TASK DETAILS
Reproduce only the lines that begin at the line with "Availability filter dropdown" and run to the end of the entries; omit every picture.

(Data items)
----------
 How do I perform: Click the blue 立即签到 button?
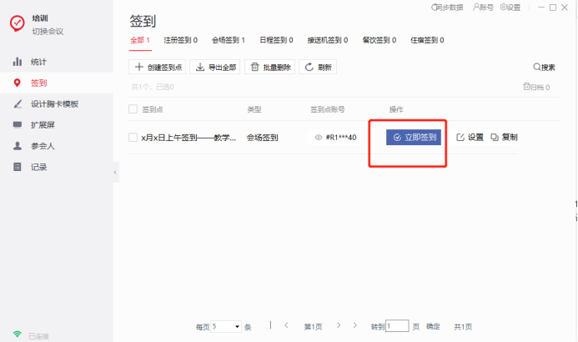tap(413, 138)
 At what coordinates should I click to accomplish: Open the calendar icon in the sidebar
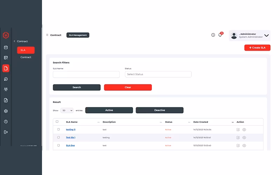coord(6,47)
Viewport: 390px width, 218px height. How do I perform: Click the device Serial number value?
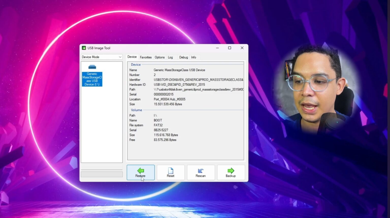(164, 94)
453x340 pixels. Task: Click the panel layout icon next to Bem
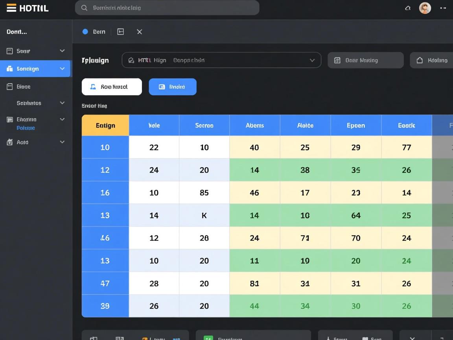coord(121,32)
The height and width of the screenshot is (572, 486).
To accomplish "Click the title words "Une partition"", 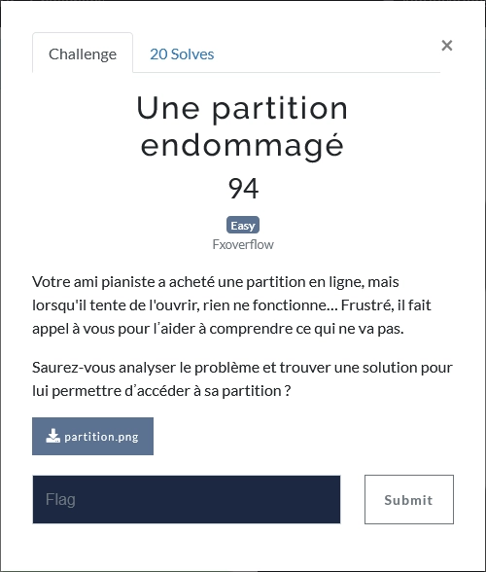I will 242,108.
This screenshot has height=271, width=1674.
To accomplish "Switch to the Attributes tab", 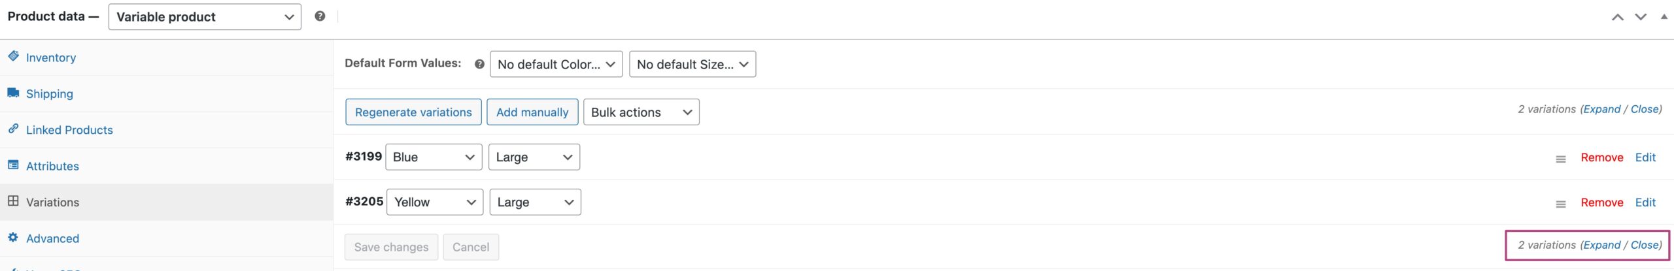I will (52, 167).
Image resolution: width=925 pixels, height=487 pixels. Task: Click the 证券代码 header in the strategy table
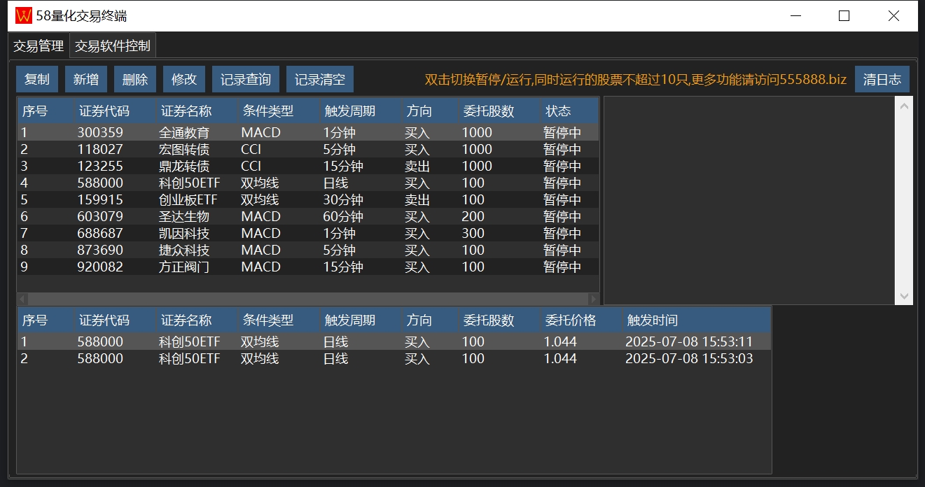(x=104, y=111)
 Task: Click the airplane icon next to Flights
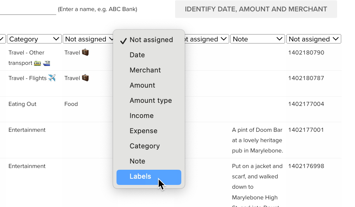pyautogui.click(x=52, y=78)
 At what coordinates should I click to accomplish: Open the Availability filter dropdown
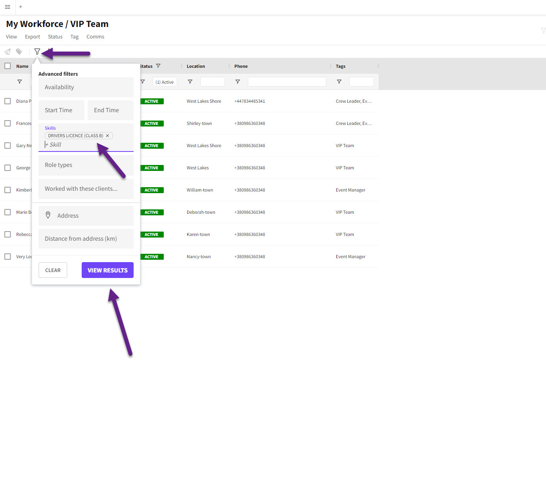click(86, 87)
----------
TASK OUTPUT
 At what coordinates should I click to accomplish: Open the Availability filter dropdown
click(86, 87)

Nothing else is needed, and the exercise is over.